++++ Source material ++++

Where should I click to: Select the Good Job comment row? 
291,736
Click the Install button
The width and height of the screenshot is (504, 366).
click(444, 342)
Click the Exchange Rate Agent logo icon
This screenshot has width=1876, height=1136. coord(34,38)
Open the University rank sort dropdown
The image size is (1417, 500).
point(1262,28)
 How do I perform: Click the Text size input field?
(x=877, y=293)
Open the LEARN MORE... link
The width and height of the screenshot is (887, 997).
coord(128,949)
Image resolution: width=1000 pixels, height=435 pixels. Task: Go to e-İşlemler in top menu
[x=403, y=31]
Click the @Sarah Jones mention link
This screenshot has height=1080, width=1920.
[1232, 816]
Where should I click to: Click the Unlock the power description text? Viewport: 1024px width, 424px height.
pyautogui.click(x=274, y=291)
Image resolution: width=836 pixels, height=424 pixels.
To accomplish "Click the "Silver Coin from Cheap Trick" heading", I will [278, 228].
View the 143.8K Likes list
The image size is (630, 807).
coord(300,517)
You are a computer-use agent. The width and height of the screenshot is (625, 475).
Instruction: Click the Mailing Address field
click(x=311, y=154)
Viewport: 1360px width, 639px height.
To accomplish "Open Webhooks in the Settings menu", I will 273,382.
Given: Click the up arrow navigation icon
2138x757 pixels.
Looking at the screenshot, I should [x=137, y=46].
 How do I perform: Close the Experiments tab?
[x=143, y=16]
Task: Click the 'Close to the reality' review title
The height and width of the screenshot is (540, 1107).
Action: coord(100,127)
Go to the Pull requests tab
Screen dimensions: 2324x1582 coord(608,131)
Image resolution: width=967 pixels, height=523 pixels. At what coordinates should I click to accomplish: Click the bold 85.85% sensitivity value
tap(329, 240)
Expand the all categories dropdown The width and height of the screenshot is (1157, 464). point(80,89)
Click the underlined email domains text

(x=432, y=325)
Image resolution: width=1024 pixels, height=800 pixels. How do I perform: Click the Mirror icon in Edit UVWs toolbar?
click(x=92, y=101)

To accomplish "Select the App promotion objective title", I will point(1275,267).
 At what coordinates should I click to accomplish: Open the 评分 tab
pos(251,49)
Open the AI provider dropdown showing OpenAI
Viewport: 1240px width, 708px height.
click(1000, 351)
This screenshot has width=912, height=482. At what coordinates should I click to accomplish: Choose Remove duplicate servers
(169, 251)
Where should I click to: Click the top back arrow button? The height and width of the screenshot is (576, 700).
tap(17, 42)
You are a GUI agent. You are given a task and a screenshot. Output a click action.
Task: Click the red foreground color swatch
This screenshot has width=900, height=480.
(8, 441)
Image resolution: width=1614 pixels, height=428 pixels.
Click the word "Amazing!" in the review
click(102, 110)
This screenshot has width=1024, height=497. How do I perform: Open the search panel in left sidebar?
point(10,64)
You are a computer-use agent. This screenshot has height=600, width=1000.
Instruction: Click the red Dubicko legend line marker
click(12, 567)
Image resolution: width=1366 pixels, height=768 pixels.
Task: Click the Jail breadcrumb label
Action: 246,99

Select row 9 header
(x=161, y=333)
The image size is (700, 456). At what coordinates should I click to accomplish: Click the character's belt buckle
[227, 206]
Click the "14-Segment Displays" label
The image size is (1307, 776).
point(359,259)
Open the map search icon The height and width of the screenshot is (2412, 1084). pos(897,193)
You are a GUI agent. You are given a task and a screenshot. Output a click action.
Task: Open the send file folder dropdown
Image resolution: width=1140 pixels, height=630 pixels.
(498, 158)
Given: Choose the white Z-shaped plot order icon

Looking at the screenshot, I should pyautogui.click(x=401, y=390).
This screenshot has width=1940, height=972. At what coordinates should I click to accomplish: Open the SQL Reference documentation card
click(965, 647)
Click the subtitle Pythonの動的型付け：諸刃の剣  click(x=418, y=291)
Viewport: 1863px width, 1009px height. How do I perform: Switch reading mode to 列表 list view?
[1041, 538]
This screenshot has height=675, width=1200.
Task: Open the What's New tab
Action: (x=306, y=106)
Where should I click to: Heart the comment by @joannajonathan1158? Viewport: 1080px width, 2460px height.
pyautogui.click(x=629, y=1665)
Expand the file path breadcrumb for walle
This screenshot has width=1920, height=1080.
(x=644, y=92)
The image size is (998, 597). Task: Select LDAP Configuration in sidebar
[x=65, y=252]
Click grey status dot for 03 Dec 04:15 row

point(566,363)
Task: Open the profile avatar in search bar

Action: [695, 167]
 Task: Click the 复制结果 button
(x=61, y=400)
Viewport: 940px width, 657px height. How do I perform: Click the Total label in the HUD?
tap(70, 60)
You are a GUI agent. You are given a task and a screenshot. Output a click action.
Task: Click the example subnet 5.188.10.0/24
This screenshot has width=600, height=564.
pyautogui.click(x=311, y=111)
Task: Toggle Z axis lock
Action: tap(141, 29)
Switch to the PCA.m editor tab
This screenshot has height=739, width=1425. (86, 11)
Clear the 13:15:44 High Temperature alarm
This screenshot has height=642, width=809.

++++

# Work instructions:
Looking back over the data above, restate word for word the lines that begin at the line with "The height and width of the screenshot is (540, 1107)." and end at the line with "Image resolution: width=1614", inclusive.

# Reply to the exercise:
The height and width of the screenshot is (540, 1107).
Action: coord(100,127)
Go to the Pull requests tab
Screen dimensions: 2324x1582 coord(608,131)
Image resolution: width=967 pixels, height=523 pixels. At what coordinates should I click to accomplish: Click the bold 85.85% sensitivity value
tap(329, 240)
Expand the all categories dropdown The width and height of the screenshot is (1157, 464). point(80,89)
Click the underlined email domains text

(x=432, y=325)
Image resolution: width=1024 pixels, height=800 pixels. How do I perform: Click the Mirror icon in Edit UVWs toolbar?
click(x=92, y=101)

To accomplish "Select the App promotion objective title", I will point(1275,267).
 At what coordinates should I click to accomplish: Open the 评分 tab
pos(251,49)
Open the AI provider dropdown showing OpenAI
Viewport: 1240px width, 708px height.
click(1000, 351)
This screenshot has width=912, height=482. At what coordinates should I click to accomplish: Choose Remove duplicate servers
(169, 251)
Where should I click to: Click the top back arrow button? The height and width of the screenshot is (576, 700).
tap(17, 42)
You are a GUI agent. You are given a task and a screenshot. Output a click action.
Task: Click the red foreground color swatch
This screenshot has width=900, height=480.
(8, 441)
Image resolution: width=1614 pixels, height=428 pixels.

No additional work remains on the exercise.